One option is to treat each edition of the SDR as a separate currency, so you might offer 2022 SDR and 2016 SDR in parallel. Another would be to have your “eSDR” aim to converge to parity with the SDR in the long-run, but allow it to temporarily deviate from parity whenever the basket updates.

SDR issued by the IMF don’t have this problem-whenever the definition changes, they all update accordingly-they are to a certain degree a “fiat” currency. There are two problems though-the first is that only sovereign states and certain international organisations established by treaty are legally allowed to possess them, private individuals and companies cannot.
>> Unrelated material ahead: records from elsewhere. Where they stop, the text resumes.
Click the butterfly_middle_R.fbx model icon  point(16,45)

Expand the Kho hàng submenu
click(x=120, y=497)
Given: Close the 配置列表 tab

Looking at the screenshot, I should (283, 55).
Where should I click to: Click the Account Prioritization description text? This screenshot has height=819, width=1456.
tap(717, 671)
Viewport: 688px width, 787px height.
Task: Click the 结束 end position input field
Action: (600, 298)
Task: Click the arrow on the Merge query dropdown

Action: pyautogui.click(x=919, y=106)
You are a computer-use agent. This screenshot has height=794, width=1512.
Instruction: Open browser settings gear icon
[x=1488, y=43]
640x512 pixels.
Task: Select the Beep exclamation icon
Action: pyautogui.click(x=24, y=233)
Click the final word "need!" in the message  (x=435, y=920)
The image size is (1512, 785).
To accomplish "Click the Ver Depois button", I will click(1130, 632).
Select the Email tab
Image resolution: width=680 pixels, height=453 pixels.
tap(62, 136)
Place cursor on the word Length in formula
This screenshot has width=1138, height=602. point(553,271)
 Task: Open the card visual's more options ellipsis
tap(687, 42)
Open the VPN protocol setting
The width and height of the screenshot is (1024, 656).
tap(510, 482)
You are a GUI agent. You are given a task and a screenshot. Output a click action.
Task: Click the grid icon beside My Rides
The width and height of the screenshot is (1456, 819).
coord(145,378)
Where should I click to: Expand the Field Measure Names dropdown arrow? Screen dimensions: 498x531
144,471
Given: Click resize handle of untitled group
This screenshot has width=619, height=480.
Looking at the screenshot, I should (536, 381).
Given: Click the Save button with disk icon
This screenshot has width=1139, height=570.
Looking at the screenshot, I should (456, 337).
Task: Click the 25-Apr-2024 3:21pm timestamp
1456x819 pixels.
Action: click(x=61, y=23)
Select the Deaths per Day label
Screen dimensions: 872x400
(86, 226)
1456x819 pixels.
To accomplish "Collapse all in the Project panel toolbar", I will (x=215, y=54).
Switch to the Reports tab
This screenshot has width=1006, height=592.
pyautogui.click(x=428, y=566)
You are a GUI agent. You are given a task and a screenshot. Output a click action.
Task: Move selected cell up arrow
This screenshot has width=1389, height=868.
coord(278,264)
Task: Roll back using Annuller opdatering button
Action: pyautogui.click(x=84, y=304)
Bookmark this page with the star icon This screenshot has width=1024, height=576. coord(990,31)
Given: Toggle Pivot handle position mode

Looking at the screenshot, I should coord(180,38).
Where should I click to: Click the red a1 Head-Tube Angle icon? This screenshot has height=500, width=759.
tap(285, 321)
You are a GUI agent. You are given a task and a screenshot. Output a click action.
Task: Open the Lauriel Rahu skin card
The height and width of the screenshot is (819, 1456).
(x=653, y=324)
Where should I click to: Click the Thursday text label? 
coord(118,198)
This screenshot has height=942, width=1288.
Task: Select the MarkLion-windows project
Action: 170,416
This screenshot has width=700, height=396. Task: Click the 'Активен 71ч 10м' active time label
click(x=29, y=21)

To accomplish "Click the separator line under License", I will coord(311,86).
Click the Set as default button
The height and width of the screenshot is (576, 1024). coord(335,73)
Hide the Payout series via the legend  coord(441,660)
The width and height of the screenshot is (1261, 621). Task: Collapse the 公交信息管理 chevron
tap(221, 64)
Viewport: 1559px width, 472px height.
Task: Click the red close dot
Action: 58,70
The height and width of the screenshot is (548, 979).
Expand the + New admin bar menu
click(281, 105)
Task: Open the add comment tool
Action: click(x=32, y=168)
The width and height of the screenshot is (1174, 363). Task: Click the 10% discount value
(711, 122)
Some would like the IMF to change the rules to allow private ownership, but the US always blocks that because they are afraid of the SDR competing with the USD as the de facto global currency-and the IMF’s rules were architected to give the US a veto over all major decisions. The second issue: if you legally own SDR, you can take them to the IMF and ask to swap them (e.g.) for USD, and the IMF will work with the US Fed to ensure the transaction happens at the current official USD-SDR exchange rate. The problem is, the IMF rules only let holders carry out these transactions under quite restrictive conditions, meaning the SDR isn’t in practice freely convertible with its basket currencies-again, the IMF could loosen those rules, but the US would likely veto it.

Ultimately, some kind of private edition-based SDR emulation, or even a continuous emulation which closely tracks the SDR but temporarily diverges from it around reweighting time, is entirely feasible for a private actor (such as a bank or ETF issuer) to issue. I think the main reason why they don’t, is there just isn’t market demand for it - and an emulated SDR issued by a private actor is potentially at the regulatory mercy of the country to which that private issuer belongs, to a much greater extent than real SDRs would be.


It’s not that crazy, nearly every USD stablecoin has the same problem.

It does turn you into a bank during the transition period though where you may not be able to redeem all deposits at once.